The Los Angeles art world is still reeling — eight months after the fact — from the news that Ann Philbin, longtime director of the Hammer Museum at UCLA, is retiring at the end of this year. Philbin — who has steered the museum for 25 years — leaves a transformative legacy.

When Philbin, 72, took the reins in 1999, the Hammer was a regional university museum with fewer than 50 full-time employees and a $6-million annual operating budget. It’s now a globally recognized destination for contemporary art with more than 100 full-time employees, a $30-million annual budget and star-studded annual fundraising galas. It’s known for its strong point of view, a risk-taking and feminist-minded institution committed to supporting underrepresented artists of all stripes.

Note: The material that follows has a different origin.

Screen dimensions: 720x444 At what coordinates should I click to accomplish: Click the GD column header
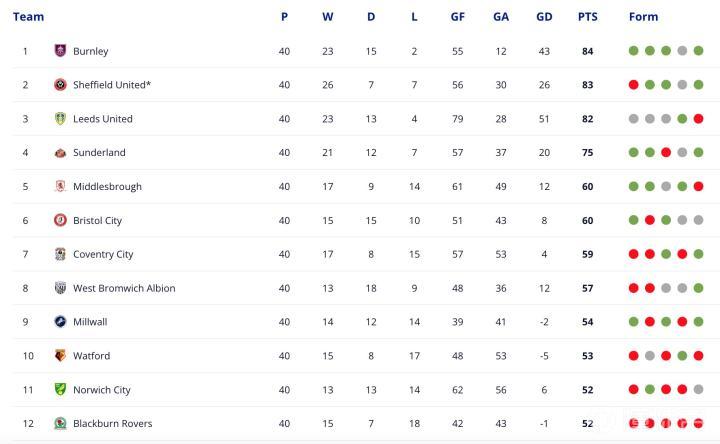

The museum’s “Made in L.A.” biennial, which presented its sixth iteration in October, has become a staple of the West Coast art scene. Along with the Hammer Projects series, it has shined an international spotlight on the city as a leading art hub, illuminating new experimental artists working across painting, sculpture, installation, multimedia, performance and other mediums.

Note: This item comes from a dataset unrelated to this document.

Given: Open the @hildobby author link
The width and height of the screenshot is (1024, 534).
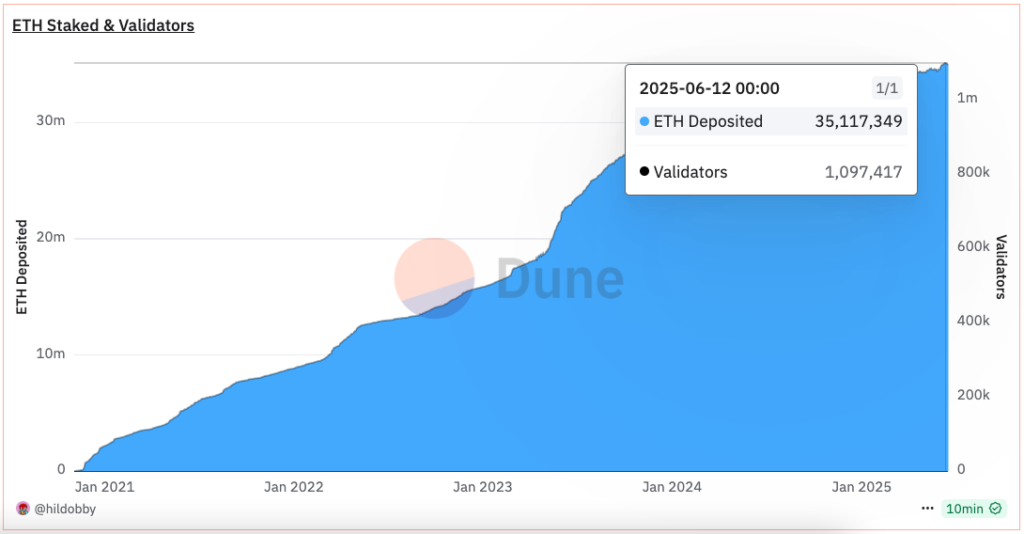Looking at the screenshot, I should click(65, 509).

In March 2023, the Hammer debuted a sweeping expansion and renovation project — Philbin’s longtime vision — that had been two decades in the making and cost $90 million. A consummate fundraiser, Philbin successfully realized the $180-million capital campaign for the project, designed by Michael Maltzan Architecture. The Hammer now has 60% more gallery space, an outdoor sculpture terrace and a more visible entrance on the corner of Wilshire and Westwood boulevards. That’s after having debuted renovated third-floor galleries in 2017, a new courtyard performance space in 2018, a new restaurant in 2021 and a works-on-paper gallery and study room for its Grunwald Center Collection in 2022 — among other things.

Today, nearly every major museum in the L.A. area is run by a woman. There’s Johanna Burton at the Museum of Contemporary Art, Joanne Heyler at the Broad, Sandra JacksonDumont at the Lucas Museum of Narrative Art, Kathleen Fleming at the Getty Foundation, Jacqueline Stewart at the Academy Museum, Heidi Zuckerman at the Orange County Museum of Art, Cameron Shaw at the California African American Museum and Lori Bettison-Varga at the Natural History Museum.

But two decades ago, Philbin ran the Hammer in a male-dominated art world. It’s impossible to overstate Philbin’s influence on the museum — and the city. She and the Hammer are one.